The victims, along with widows and children of asbestos victims, have gone to support groups. Some, like steel plant worker Youngbar, have already been compensated by some companies. But, they ask, what good is the money when you sit around at night wondering what will happen to your family when you're gone?

Some Washington-area asbestos plaintiffs have carefully monitored the recent settlement proposed for the Manville trust cases. The $3 billion Manville Personal Injury Settlement Trust was set up in 1987 following Manville Corp.'s filing for bankruptcy several years earlier because of the flood of lawsuits filed against it.

The trust said earlier this year that it was virtually broke after paying about 20,000 claims. Federal judges have criticized the trust and plaintiffs' lawyers for high legal fees that have dissipated the fund. But under a settlement proposed to resolve a number of suits against the trust, Manville Corp. would pay the trust up to an additional $520 million over the next seven years.

According to the proposal, an average payment of $146,000 would be paid to victims of mesothelioma; $120,000 for nonsmokers who are victims of lung cancer; $70,000 to lung cancer victims who also smoked; $20,000 to victims of other cancers; and $80,000 to victims of nonmalignant diseases. In the less serious illness category, an average of $35,000 would go to asbestosis sufferers and $12,000 to those with pleural disease, which affects the lining of the lungs. Those amounts would be paid out in increments over several years, with the most seriously ill being paid first.

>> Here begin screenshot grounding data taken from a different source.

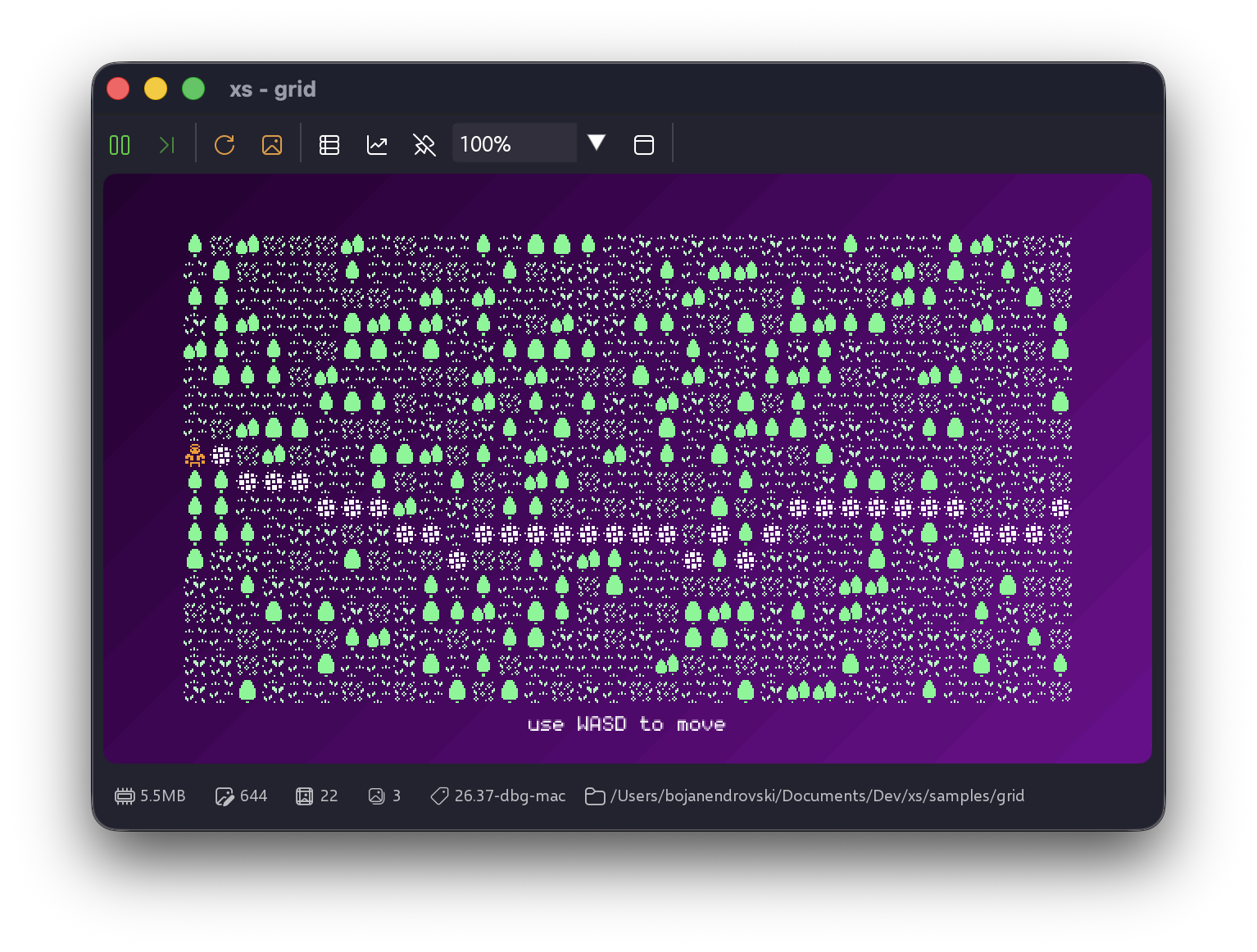Pause the running game
Screen dimensions: 1257x952
pos(119,144)
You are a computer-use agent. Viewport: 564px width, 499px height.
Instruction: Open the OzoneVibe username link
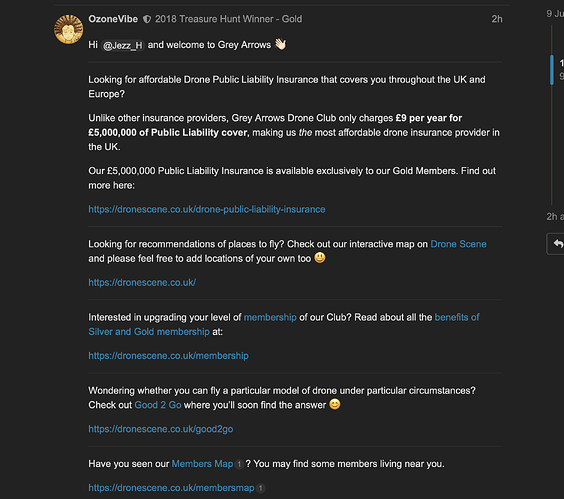click(113, 19)
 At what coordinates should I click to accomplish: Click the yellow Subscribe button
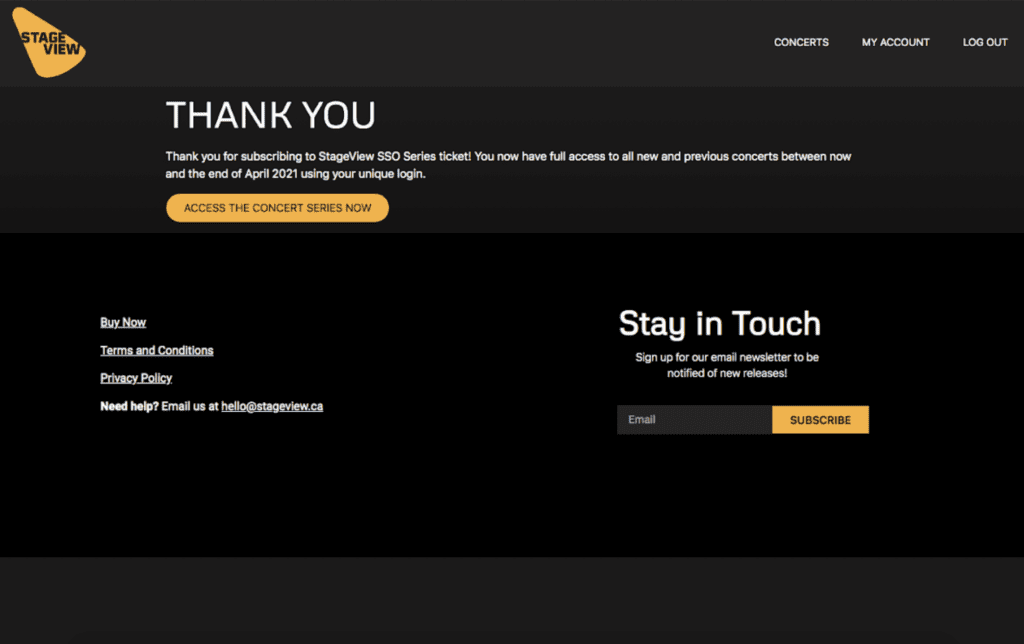point(820,420)
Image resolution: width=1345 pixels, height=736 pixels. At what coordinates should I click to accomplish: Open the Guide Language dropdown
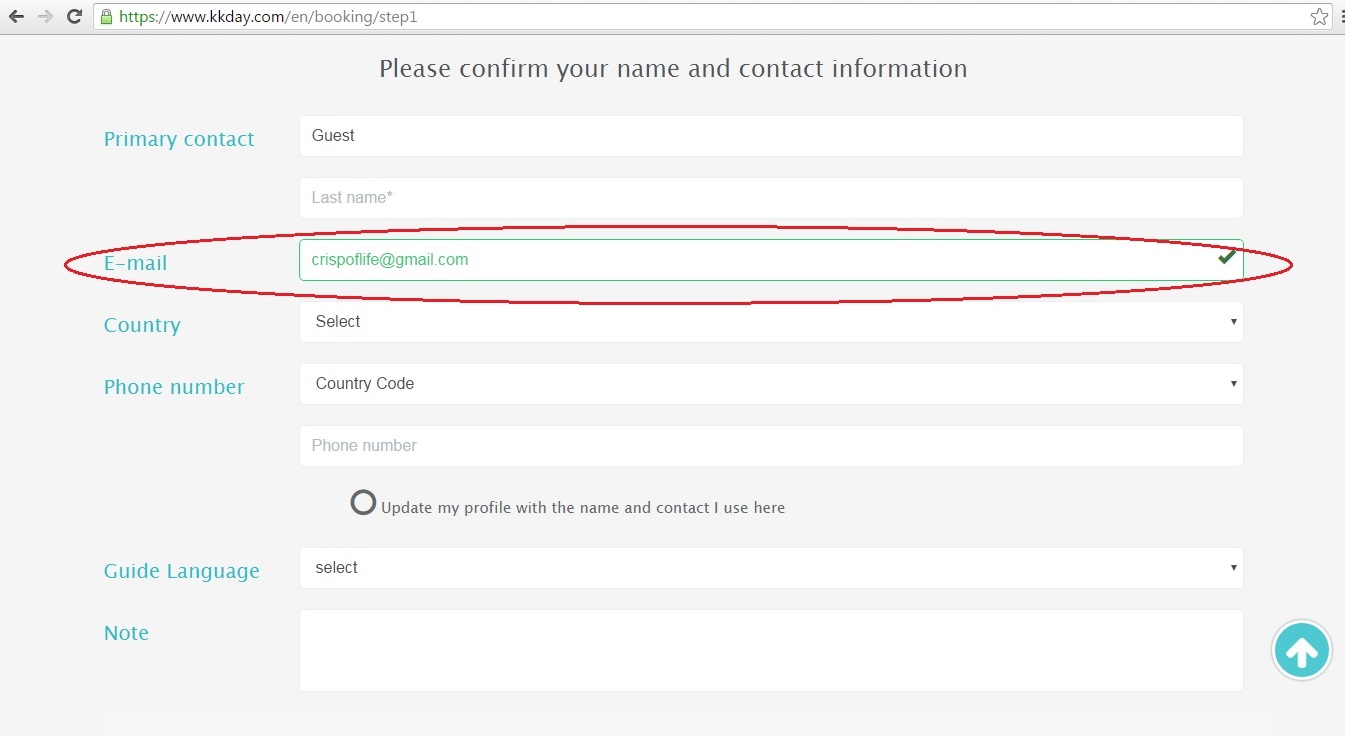[770, 568]
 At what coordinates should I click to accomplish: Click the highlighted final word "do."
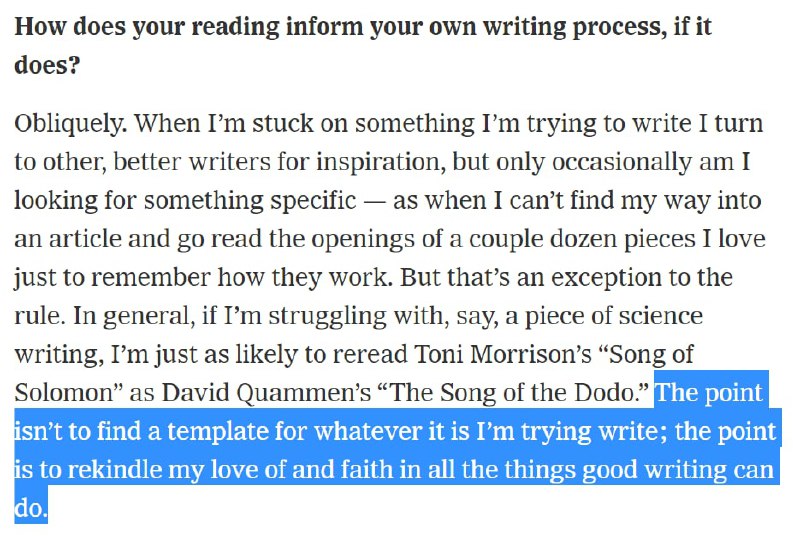point(31,508)
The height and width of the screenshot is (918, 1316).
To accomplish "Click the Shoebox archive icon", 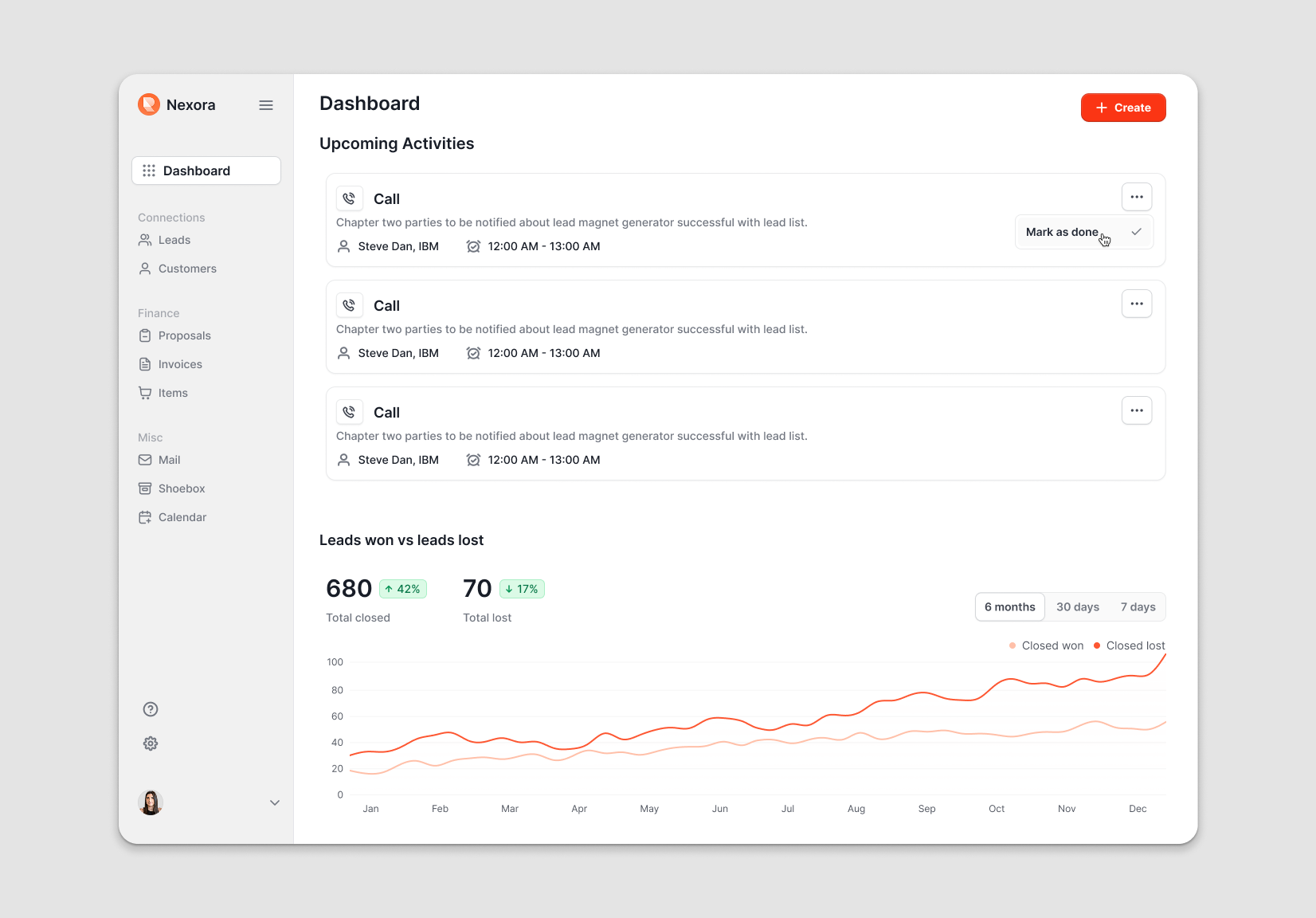I will 145,488.
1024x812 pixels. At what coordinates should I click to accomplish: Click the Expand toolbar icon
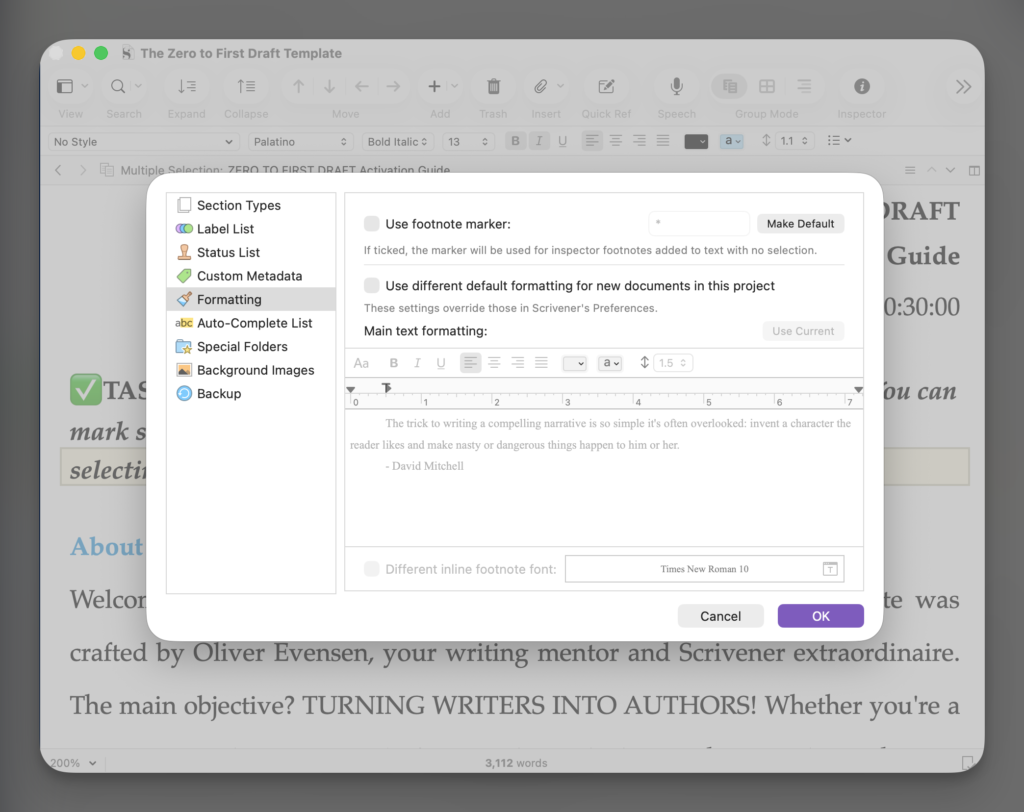[x=186, y=87]
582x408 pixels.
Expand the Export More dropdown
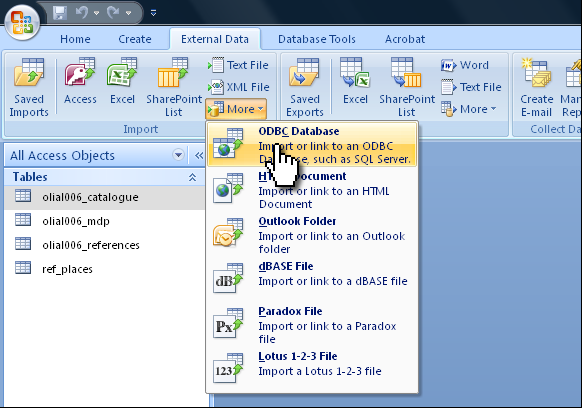(469, 109)
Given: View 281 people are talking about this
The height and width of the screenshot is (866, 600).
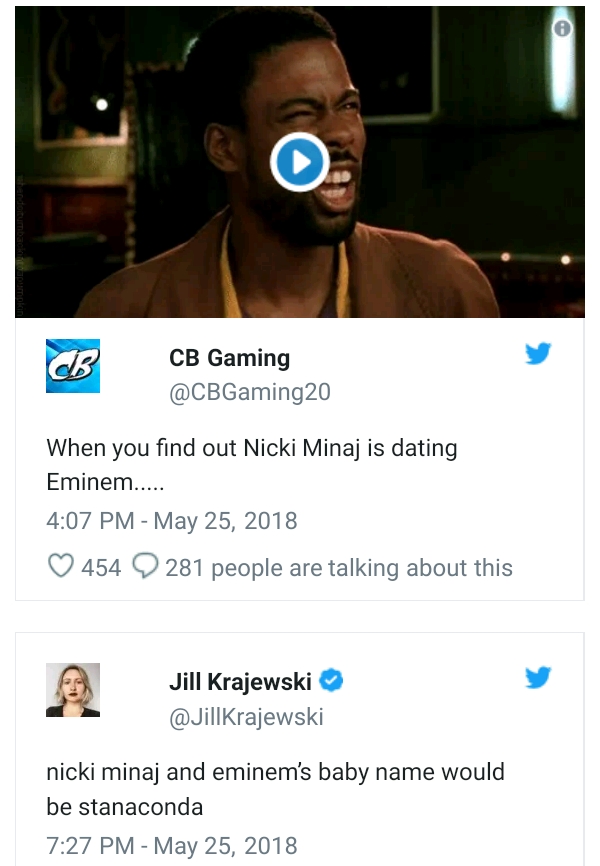Looking at the screenshot, I should pos(339,568).
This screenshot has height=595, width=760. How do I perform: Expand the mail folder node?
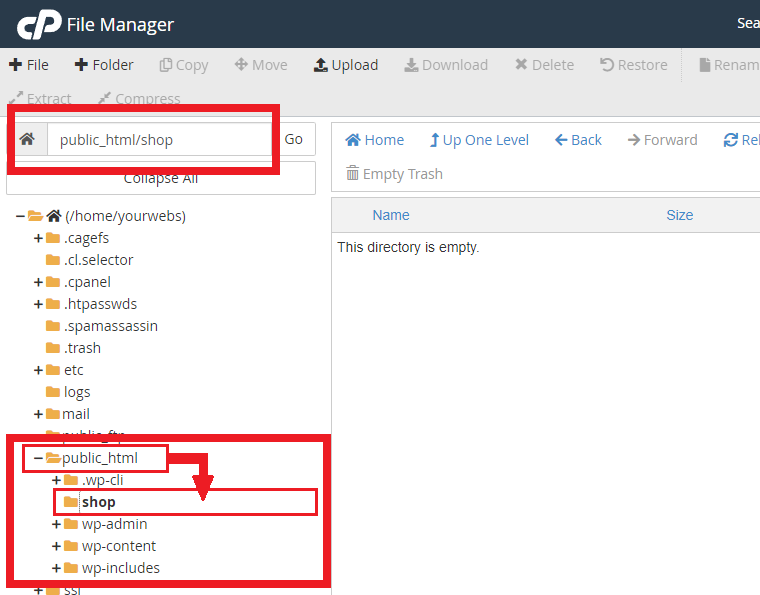(x=38, y=414)
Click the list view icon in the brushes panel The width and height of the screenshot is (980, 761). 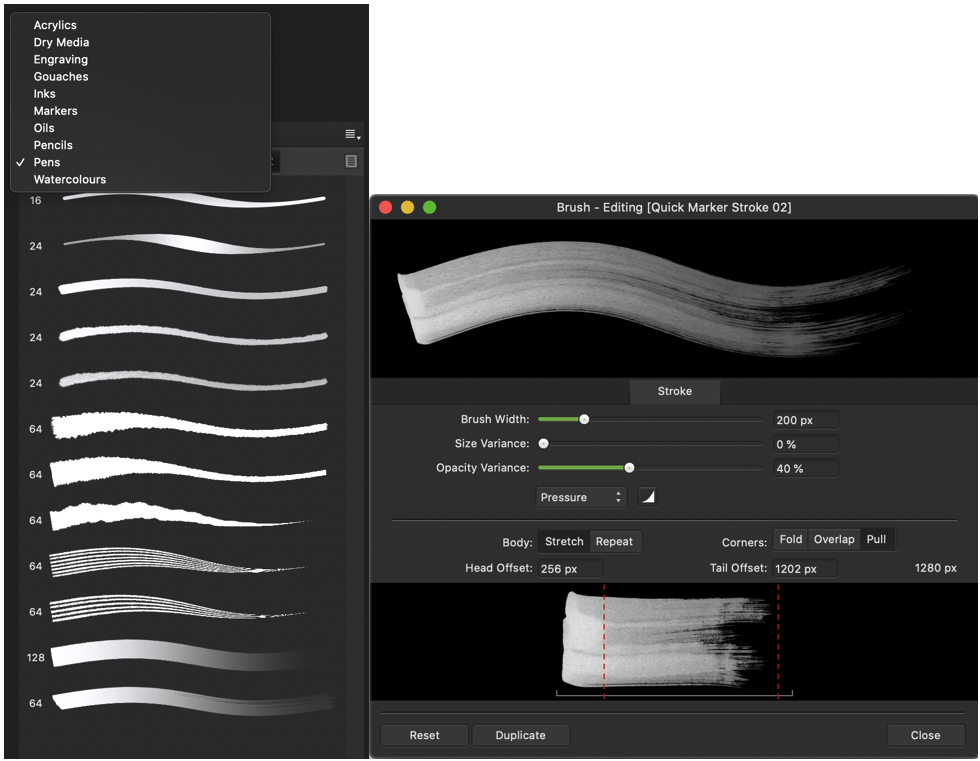click(353, 161)
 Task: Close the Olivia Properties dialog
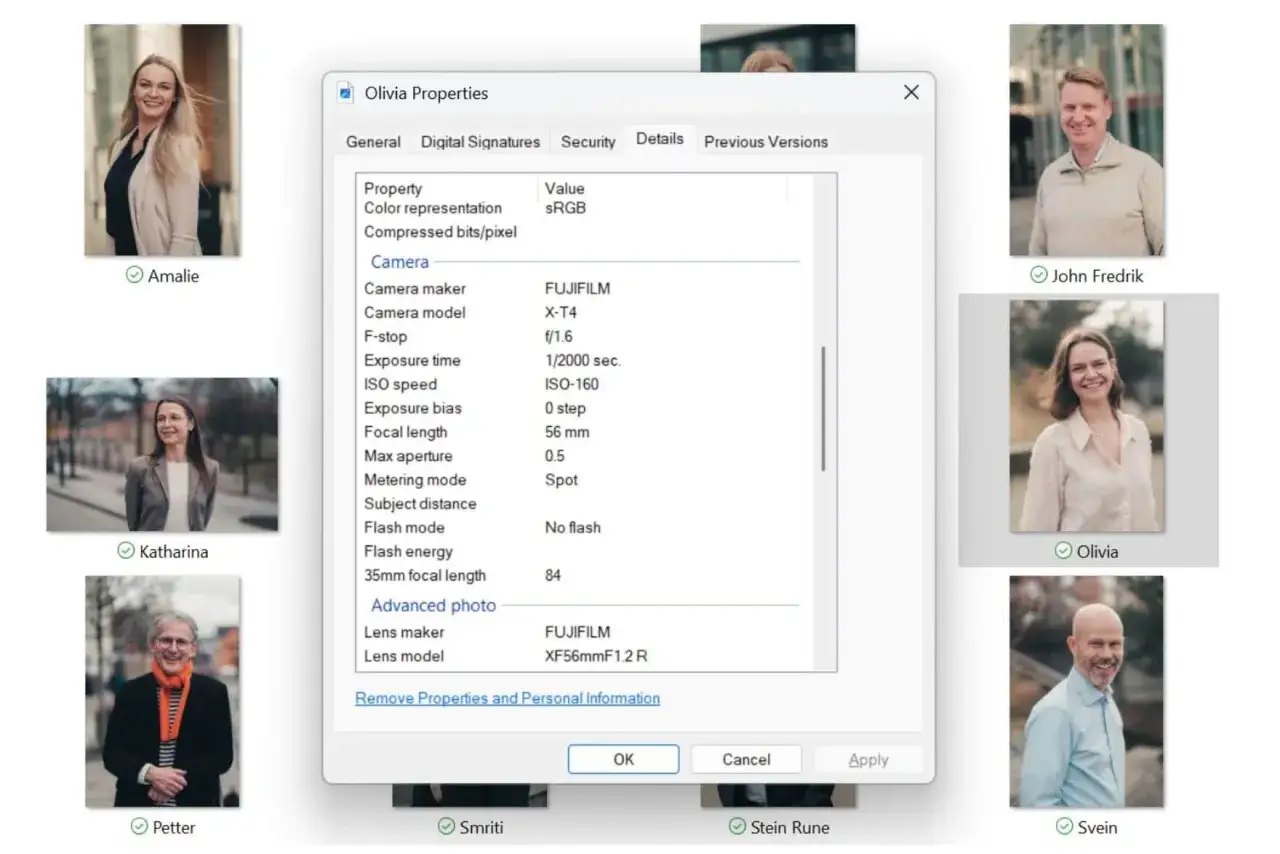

Workers like Cooper and Youngbar who have claims pending against the trust still are not satisfied with the plan.

"People I work with who are in their 60s are suffering and need the money now," said Youngbar. "They'll be dead {by the time they get their settlements}. That's wrong."

Youngbar, though he is only 42, sounds like an older man because of his shortness of breath caused by a form of asbestosis. He has worked at Sparrow's Point for 25 years, having started as a mechanical helper when he was a teenager. Now he's a general foreman with nearly 150 workers reporting to him.

In 1980, when he was just over 30, he found that when he played softball, he couldn't run without getting short of breath. "It scared the hell out of me," said Youngbar. "I was 31 years old, driving home thinking about my wife and my kids. How do you come home and tell your wife?"

When workers and their representatives point fingers, it is not only the manufacturers they look to. Others were also silent about the hazards, they say.

"These people were working for the U.S. Navy during World War II," said one source close to the cases. In addition, the government controlled supplies of asbestos during the war. " ... To say 40 years later that 'it's not our problem' is absurd."

Thus far, the government has been successful in opposing all legal efforts to include it as a defendant in the suits. And legislative campaigns to mandate a fund set up by the government like the one established for coal miners who suffered from black lung disease have failed.

While the victims and families are frustrated with the legal process, they are even more outraged that they were not given information by someone sooner.

Priscilla Killeen said she is resentful and bitter. Her husband, James E. Killeen Jr., was a healthy, vigorous 51-year-old when he was told he was going to die. Five months later, June 1, 1989, he died of lung cancer.

James Killeen belonged to a group -- sheet-metal workers -- that has one of the highest levels of exposure to asbestos outside of those who manufactured the product. They often worked in confined spaces with the product whose fibers could stay in the air for days at a time.

"When you love someone and lose them, you want to say to the company: 'Why didn't you tell us?' You want to know if there's something you could have done," said Priscilla Killeen, 47, who works for the Sheet Metal Workers Local 100. "He was very angry," she said of her husband. "How can you justify working for somebody who knew and didn't tell you?"